It's a first for Ohio County, a juvenile drug court program aimed at getting kids clean and off of drugs or alcohol. The multi-faceted program involves counseling, family sessions, drug testing and court appearances. Those involved said the program is not about punishment, it's about early intervention, effective treatment and holding kids responsible and accountable for their conduct.
West Virginia Supreme Court Justice Brent D. Benjamin said the drug courts are about hope, change and opportunity. The change that kids ages 10 to 17 will undergo comes with the help and assistance of many, as each child completes the four phases of the court. Benjamin said the kids will find something in themselves they never thought they would see.

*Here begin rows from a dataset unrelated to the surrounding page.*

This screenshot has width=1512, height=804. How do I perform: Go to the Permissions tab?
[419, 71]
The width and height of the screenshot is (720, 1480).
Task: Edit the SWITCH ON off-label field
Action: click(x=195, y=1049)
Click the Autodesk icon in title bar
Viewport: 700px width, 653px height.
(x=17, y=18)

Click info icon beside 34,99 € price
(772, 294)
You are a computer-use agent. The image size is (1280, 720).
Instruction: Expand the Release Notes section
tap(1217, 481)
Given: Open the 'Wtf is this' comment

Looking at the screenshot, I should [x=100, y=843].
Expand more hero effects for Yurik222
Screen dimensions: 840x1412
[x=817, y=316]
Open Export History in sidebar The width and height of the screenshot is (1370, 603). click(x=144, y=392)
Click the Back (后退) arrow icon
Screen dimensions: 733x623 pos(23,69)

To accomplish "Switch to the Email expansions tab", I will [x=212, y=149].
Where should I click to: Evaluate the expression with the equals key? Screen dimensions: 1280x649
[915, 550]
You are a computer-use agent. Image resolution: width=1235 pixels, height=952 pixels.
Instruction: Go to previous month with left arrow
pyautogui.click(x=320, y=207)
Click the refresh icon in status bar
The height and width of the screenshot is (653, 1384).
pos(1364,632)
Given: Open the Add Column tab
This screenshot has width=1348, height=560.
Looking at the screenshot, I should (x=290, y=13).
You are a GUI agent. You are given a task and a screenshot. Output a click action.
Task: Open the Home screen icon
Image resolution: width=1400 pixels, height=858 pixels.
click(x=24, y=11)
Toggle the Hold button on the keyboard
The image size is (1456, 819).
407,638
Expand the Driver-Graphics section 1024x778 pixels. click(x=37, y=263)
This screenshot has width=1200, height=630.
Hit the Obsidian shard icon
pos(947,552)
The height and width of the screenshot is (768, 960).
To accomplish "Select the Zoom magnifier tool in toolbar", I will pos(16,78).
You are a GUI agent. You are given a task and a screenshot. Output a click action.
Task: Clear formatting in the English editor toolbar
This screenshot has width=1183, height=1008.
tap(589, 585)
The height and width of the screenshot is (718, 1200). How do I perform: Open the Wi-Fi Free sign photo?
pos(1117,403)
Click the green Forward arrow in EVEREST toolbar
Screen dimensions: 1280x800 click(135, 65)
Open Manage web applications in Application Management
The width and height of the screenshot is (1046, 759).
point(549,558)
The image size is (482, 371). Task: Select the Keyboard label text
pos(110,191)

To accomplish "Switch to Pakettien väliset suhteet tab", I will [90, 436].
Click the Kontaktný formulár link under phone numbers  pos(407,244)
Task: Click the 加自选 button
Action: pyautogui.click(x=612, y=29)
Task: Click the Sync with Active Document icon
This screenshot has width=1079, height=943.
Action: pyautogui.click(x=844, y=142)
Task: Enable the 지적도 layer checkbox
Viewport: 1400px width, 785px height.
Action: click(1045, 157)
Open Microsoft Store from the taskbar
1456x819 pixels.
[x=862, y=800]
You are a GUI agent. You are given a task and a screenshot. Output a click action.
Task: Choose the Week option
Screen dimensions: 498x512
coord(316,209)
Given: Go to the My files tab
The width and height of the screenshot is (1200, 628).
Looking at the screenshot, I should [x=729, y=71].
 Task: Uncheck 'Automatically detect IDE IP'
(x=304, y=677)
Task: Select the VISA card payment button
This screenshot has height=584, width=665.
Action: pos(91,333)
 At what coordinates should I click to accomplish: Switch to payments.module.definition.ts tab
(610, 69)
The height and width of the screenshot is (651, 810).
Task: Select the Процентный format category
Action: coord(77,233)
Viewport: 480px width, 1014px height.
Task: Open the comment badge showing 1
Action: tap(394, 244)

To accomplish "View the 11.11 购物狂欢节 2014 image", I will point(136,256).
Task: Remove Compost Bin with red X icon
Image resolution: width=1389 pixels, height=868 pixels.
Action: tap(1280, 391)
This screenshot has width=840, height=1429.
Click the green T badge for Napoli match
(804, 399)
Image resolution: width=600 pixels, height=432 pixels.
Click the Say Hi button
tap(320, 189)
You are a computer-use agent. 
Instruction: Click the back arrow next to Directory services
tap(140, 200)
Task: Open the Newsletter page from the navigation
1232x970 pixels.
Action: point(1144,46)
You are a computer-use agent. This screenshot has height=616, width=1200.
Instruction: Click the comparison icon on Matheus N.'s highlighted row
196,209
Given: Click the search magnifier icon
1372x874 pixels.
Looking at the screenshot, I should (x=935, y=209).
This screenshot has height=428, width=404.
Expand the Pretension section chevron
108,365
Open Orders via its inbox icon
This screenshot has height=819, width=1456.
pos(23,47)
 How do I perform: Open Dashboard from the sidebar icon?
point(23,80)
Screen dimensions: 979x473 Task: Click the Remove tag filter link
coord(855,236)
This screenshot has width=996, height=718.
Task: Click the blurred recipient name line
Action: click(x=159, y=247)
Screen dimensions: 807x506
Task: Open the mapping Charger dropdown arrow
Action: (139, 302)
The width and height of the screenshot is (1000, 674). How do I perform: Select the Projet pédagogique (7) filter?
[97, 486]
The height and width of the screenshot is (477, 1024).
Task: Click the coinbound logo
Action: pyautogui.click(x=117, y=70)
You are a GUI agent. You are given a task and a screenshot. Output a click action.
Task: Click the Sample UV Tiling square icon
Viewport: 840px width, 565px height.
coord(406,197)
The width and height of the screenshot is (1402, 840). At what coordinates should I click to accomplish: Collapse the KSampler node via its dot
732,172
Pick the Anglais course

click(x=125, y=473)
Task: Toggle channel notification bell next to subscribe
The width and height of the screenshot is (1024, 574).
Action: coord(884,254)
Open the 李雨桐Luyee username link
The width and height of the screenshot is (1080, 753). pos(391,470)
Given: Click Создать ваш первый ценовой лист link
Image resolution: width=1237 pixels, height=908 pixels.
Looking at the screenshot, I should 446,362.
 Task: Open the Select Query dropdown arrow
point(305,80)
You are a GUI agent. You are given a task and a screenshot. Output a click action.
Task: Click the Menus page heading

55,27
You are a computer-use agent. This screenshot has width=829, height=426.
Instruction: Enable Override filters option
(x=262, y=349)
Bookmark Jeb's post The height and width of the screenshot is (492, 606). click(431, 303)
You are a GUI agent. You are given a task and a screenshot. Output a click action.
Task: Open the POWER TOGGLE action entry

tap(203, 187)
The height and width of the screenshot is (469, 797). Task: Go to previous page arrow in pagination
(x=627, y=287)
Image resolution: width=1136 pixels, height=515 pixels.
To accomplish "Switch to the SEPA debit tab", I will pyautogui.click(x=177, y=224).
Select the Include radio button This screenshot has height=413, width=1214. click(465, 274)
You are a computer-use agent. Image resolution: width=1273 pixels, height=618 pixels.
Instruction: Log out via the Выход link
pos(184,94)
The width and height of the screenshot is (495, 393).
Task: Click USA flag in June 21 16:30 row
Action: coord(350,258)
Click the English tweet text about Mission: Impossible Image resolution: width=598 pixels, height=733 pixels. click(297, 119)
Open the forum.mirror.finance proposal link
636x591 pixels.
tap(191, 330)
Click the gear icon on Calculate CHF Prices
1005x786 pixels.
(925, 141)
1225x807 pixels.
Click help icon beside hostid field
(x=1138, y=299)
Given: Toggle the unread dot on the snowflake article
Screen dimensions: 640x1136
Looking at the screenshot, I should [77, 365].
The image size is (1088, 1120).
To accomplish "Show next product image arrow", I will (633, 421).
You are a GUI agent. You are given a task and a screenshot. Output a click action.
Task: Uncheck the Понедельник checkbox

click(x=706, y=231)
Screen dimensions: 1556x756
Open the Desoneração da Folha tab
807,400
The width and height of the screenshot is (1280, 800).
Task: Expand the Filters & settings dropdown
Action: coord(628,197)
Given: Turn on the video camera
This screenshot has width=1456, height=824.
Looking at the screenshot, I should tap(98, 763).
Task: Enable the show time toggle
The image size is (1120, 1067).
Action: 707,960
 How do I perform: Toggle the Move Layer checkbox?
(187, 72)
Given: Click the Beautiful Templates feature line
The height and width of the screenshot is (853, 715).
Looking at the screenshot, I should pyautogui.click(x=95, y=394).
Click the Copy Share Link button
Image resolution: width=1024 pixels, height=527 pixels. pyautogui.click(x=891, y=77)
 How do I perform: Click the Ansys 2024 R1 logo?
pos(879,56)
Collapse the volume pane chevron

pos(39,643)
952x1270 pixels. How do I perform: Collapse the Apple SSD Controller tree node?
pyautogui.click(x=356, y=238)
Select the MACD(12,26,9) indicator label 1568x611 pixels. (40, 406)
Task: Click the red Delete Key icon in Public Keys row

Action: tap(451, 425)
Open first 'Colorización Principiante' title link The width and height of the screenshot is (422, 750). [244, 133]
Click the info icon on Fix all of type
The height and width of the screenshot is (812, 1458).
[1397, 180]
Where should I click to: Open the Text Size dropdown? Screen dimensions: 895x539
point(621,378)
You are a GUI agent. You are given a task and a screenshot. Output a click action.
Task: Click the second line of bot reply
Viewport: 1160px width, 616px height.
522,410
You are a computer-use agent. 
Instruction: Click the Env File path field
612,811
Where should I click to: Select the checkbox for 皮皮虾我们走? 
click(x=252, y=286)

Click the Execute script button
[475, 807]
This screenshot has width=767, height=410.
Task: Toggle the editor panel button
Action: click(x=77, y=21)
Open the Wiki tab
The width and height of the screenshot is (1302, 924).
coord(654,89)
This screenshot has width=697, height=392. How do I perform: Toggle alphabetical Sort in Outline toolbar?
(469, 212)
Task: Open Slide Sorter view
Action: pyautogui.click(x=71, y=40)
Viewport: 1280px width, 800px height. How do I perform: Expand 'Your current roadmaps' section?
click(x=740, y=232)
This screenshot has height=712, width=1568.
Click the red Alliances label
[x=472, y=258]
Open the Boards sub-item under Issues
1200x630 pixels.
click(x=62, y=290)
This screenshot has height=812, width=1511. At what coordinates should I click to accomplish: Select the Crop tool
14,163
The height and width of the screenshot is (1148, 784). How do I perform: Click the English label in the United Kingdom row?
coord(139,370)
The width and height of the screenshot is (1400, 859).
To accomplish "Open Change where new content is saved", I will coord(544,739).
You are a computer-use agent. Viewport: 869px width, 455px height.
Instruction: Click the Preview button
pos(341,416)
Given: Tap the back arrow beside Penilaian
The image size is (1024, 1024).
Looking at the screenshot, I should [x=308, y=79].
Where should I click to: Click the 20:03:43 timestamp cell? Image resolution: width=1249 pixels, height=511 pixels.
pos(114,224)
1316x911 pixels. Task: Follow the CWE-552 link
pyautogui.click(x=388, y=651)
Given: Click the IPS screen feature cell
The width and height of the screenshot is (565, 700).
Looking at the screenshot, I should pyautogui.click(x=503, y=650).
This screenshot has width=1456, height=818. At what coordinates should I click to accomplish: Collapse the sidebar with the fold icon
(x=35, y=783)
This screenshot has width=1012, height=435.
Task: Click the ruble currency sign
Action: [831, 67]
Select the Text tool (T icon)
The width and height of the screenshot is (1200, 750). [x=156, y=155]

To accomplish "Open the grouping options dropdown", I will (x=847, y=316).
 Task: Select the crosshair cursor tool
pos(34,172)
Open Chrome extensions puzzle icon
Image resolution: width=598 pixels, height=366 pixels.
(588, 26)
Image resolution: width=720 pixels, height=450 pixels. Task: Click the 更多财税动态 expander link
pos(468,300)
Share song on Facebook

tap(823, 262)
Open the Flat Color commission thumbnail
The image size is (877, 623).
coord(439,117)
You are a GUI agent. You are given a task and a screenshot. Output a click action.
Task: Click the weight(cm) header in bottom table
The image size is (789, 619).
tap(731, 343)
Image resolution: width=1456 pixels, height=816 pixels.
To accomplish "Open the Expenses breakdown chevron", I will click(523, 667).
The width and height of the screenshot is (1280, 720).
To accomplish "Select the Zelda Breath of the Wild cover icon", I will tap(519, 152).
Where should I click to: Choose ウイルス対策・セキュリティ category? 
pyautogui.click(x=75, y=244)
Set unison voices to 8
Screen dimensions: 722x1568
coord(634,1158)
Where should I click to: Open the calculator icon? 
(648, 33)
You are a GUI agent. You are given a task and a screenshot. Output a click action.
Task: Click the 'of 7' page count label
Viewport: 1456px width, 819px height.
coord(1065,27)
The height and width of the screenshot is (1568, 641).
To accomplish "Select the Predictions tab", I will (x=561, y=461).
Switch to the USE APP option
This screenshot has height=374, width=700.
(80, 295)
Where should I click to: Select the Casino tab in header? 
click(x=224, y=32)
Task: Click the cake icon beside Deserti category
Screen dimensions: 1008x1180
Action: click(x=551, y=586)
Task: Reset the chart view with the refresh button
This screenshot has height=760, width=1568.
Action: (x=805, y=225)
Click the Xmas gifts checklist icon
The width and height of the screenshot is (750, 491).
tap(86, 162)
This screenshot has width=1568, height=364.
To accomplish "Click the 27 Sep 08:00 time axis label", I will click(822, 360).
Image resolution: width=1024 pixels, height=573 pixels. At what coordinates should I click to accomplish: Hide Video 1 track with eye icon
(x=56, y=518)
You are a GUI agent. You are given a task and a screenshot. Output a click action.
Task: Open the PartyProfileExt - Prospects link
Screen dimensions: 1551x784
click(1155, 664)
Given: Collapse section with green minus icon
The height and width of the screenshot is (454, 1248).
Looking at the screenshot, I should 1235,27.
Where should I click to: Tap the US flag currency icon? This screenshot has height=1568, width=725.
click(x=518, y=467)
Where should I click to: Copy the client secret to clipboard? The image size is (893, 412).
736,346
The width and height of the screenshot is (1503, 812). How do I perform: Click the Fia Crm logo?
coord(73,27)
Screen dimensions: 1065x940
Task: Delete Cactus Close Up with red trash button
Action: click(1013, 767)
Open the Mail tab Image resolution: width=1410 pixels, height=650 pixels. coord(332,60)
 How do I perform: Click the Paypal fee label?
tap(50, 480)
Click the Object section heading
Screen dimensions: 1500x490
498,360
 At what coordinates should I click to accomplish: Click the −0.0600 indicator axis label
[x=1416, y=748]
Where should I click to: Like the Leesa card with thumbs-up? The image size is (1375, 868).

The idea for the program came about two years ago, when Judge James Mazzone saw a need for a juvenile drug court program in the area. "Unfortunately, it has tricked down to our schools, to the streets, where juveniles have access to these substances," he said.
The program is focused on early prevention and detection, and the people around kids the most, including teachers, coaches, parents, and law enforcement officers, who are in the best position to see the early red flags.
"Juvenile drug court, the philosophy we operate under is we have to identify emerging beginning substance abuse problems in our kids. In other words, we want to do it as early as possible," said Director of Probation Services, Mike Lacy.
West Virginia youth between ages 10 and 17 who are non-violent misdemeanor or felony offenders and are drug and alcohol related status offenders are eligible. Participants will meet every Monday at the Ohio County Courthouse and will complete the program in around seven months, depending on their success.